Stored items:
--*--

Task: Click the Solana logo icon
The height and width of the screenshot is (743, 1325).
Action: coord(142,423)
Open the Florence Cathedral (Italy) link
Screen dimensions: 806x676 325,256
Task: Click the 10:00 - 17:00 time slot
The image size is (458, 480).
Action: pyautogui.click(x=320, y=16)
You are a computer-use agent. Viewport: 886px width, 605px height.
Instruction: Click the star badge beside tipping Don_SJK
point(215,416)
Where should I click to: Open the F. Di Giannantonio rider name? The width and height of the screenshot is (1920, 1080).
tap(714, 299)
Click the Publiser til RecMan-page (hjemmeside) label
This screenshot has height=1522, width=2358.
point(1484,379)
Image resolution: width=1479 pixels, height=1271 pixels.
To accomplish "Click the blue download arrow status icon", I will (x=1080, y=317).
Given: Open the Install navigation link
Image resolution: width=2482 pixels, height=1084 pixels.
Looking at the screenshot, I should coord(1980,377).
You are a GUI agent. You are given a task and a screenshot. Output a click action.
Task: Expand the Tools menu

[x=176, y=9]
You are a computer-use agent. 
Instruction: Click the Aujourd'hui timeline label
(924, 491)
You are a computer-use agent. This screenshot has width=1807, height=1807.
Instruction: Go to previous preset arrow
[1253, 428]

--*--

**About this exercise:** Write out every entry again exactly, please, with nothing missing.

**Your response:**
Task: Click the Solana logo icon
The height and width of the screenshot is (743, 1325).
Action: coord(142,423)
Open the Florence Cathedral (Italy) link
Screen dimensions: 806x676 325,256
Task: Click the 10:00 - 17:00 time slot
The image size is (458, 480).
Action: pyautogui.click(x=320, y=16)
You are a computer-use agent. Viewport: 886px width, 605px height.
Instruction: Click the star badge beside tipping Don_SJK
point(215,416)
Where should I click to: Open the F. Di Giannantonio rider name? The width and height of the screenshot is (1920, 1080).
tap(714, 299)
Click the Publiser til RecMan-page (hjemmeside) label
This screenshot has height=1522, width=2358.
point(1484,379)
Image resolution: width=1479 pixels, height=1271 pixels.
To accomplish "Click the blue download arrow status icon", I will (x=1080, y=317).
Given: Open the Install navigation link
Image resolution: width=2482 pixels, height=1084 pixels.
Looking at the screenshot, I should coord(1980,377).
You are a GUI agent. You are given a task and a screenshot. Output a click action.
Task: Expand the Tools menu

[x=176, y=9]
You are a computer-use agent. 
Instruction: Click the Aujourd'hui timeline label
(924, 491)
You are a computer-use agent. This screenshot has width=1807, height=1807.
Instruction: Go to previous preset arrow
[1253, 428]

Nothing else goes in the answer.